Moving on to the other ladies in the cast, Aunt Em gets the first song in the show, "The Feeling We Once Had," and it's real tearjerker of a ballad. For "The Wiz Live!," Stephanie Mills matriculates movingly to Aunt Em. On the original cast album, singer Tasha Thomas belts the shit out of it and it's gorgeous, although I'm personally partial to Theresa Merritt's rendition on the film soundtrack. Merritt sings it in a truly beautiful, thick and chunky old lady mezzo that always reminds me of the line about Aunt Em from the original movie The Wizard of Oz, "her face is careworn... she's crying... someone has hurt her, someone she loves very much." Fun fact: stage and screen veteran Theresa Merritt played another role in The Wiz as a replacement Evilene in the original Broadway run.
Speaking of the Wicked Witch of the West, Evilene (Sorry, Elphabas... Evilene got there first!), the part was created on Broadway and recreated on film by the great Mabel King (the mom from "What's Hapenning!!"). It's a fearless performance, with her ripping through her solo "Don't Nobody Bring Me No Bad News" as if her life depended on it. At least as good is the version on TV where none other than the "Queen of Hip-Hop Soul" Mary J. Blige slaaaayyyysssss!!!!!
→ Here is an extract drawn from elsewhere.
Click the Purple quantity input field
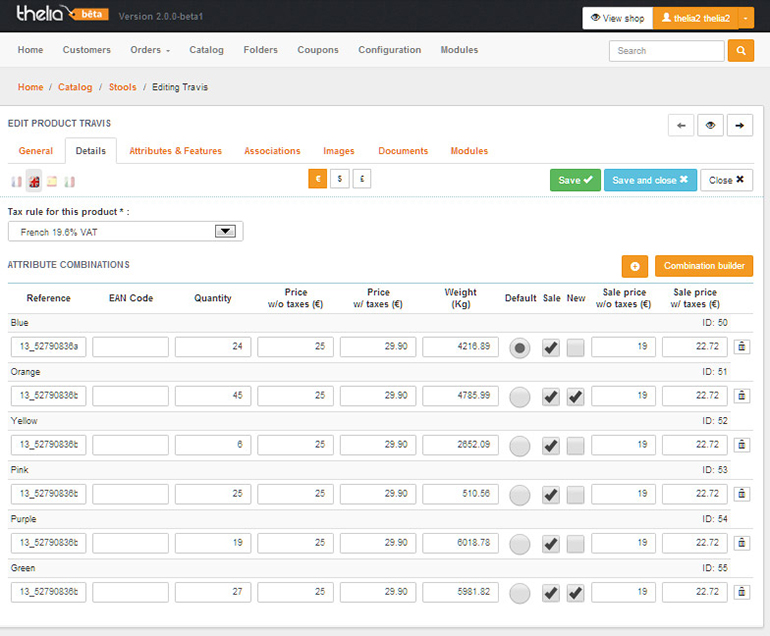Viewport: 770px width, 636px height. click(x=213, y=543)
In a score that just overflows with riches, there is yet another shimmeringly soulful ballad, "What Would I Do If I Could Feel," for the Tin Man. I remember feeling stopped in my tracks watching R&B artist Ne-Yo give real heart and sumptuous vocals to it in "The Wiz Live!" Still, I prefer Nipsey Russell's recording as the Tin Man in the movie. He sings it very much in his Tin Man character voice and of course having Quincey Jones producing the soundtrack helps, especially on a 1970s soul ballad. With the muted trumpets and old vintage keyboards, it's pretty irresistible. Tiger Haynes on the Broadway album isn't as good a vocalist. Hearing him on the Tin Man's other song, the uptempo, "Slide Some Oil To Me" gives a better sense of why he was cast.
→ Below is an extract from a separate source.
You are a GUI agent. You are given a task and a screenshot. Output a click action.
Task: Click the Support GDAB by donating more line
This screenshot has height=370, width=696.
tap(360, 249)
Wow, so much to say. Who am I forgetting? Oh, yes, duh, the Wiz himself! Richard Pryor has his moments in the movie, although he doesn't really sing and Queen Latifah was fun on TV, but the only Wiz for now or any other era is André De Shields. He's so distinctive spitting out his song "So You Wanted To Meet The Wizard" that it's hard to sing without doing an André De Shields impression--just like it is with all the really legendary Broadway performances. I once saw him on the subway in civilian clothes from the neck down (actually a velour track suit, thank you very much), but full Bride of Frankenstein afro, cheekbones and eyebrows up top, and it took all my self-control not to serenade him. I did manage a respectful curtsy on my way out. Broadway royalty, baby. And he's coming back this season in Hadestown. I hope he finally wins his long overdue Tony for The Wiz.